FMO suspended loans to the company after Cáceres’ death, pending a review. Last year, following protests by members of Copinh, the bank, along with the Finnish Fund for Industrial Cooperation, Finnfund, withdrew from the project “to reduce international and local tensions in the area”. FMO and Finnfund had provided $15m (£11m) to the project. A third backer, the Central American Bank of Economic Integration (Cabei), which had given $24m, has also withdrawn support.

Cáceres’ daughter, Bertha, told the Guardian that the legal action against FMO was designed to compel those providing international aid financing to abide by their responsibilities.

“We’ve got to call things by their name: it was negligence that led to violence and even murder,” she said.

“But it could also be a precedent to make sure that these crimes don’t happen again in other communities that are fighting against European companies and European banks, who don’t take these violent situations seriously when it comes to setting up their projects.

“The lawsuit is also intended to make them do something they’ve never wanted to do before, which is to say they’re sorry.”

Channa Samkalden, the lawyer leading the action against FMO in the Netherlands, told a press conference that the bank’s funding provided the company leading the construction work, Desarrollos Energéticos SA (Desa), “with the means and the reason to spread … violence and intimidation in order to break the resistance against the dam”.

Samkalden said: “FMO insists on having fully adopted the different relevant international principles aimed at preventing and mitigating human right violations … On the basis of these principles, FMO was obliged to do a proper and thorough due diligence to prevent any negative impact that may result from its investments.

“So FMO had a duty of care towards Berta Cáceres, her children and the inhabitants in Honduras to make sure that this investment would come to the benefit of the Honduran people and would not lead to human rights infringements.”

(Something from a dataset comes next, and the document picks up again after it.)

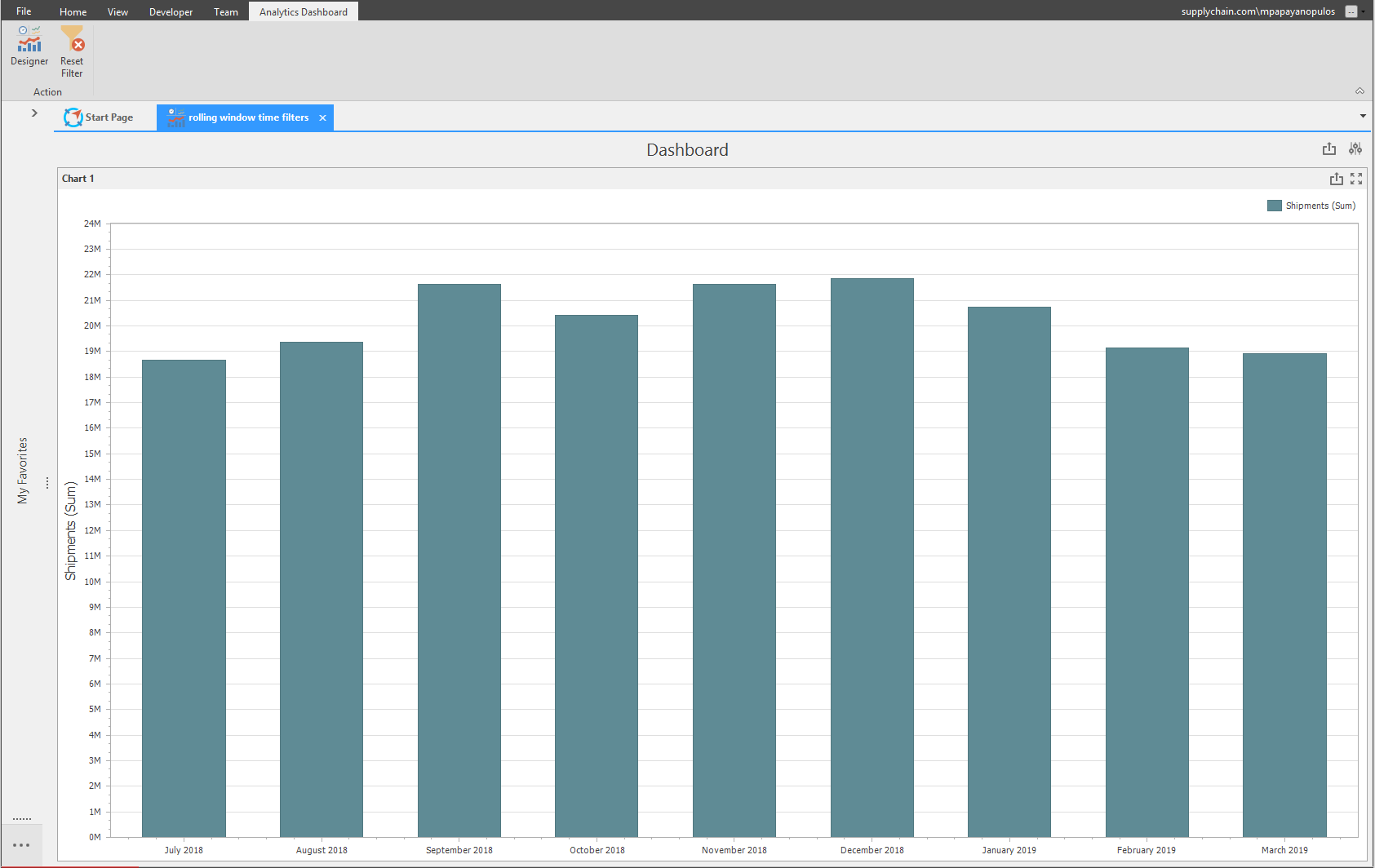Open the navigation overflow ellipsis button

click(21, 845)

Papers are expected to be served in the next two weeks.

In a statement, FMO said: “Berta Cáceres was a highly respected defender of human rights whose murder is a tragedy. We express our deepest sympathies to her family and friends. We reiterate our call on the Honduran authorities to bring those responsible for this terrible crime to justice.

“FMO is a development bank that empowers entrepreneurs to build a better world, sometimes under the most difficult circumstances. FMO commissioned an independent expert mission, acted upon its findings to reduce community tensions, and exited the project.

“We are deeply committed to respecting human rights in all of our projects. FMO recognises the right to a legal process and trusts that the courts will confirm that FMO acted in good faith.”

Cáceres, who won the Goldman environmental prize for her work with Copinh, which she co-founded 25 years ago, was murdered in her home in the early hours of 3 March 2016. She had led the protest against construction of the dam along the Gualcarque river in Río Blanco, which is considered sacred by the Lenca people. Mexican activist Gustavo Castro Soto was injured in the attack.

Eight men have been charged with her murder, two of whom worked at Desa.

Desa has always denied any involvement in the death of Cáceres and in November dismissed a report by an expert group of lawyers that alleged senior management involvement. The company said information in the report had been taken out of context and “does not reflect reality”.

Last week, the UN special rapporteur on the situation of human rights defenders, Michel Forst, called for “strong, urgent action” to be taken to protect activists in Honduras.

“Impunity, lack of active participation and collusion between powerful interests are deadly ingredients that have turned Honduras into a dangerous place for human rights defenders,” he said in a statement after visiting the country.

“I am extremely worried by the absence of a safe and enabling environment for all human rights defenders, especially those working on sexual and reproductive rights, sexual orientation and gender identity, journalism, land and indigenous rights, and those advocating on education issues.”

Cáceres’ daughter, who now leads Copinh, survived an armed attack on herself and two colleagues last year.

Figures published this week show there were 2,197 attacks on female rights activists registered in 2015 and 2016 across Honduras, El Salvador, Guatemala, Mexico and Nicaragua. Twenty-one were murdered and 44 suffered an attempt on their life.

More than 50% of attacks were carried out by the police, armed forces or the authorities, and fewer than 40% were reported to the police, according to a report published by the MesoAmerica Initiative of Women Human Rights Defenders (IM-Defensoras).

Women defending land and the environment were subject to the greatest number of assaults, and 10% of attackers were linked to companies and security agents, found IM-Defensoras, a coalition of seven organisations.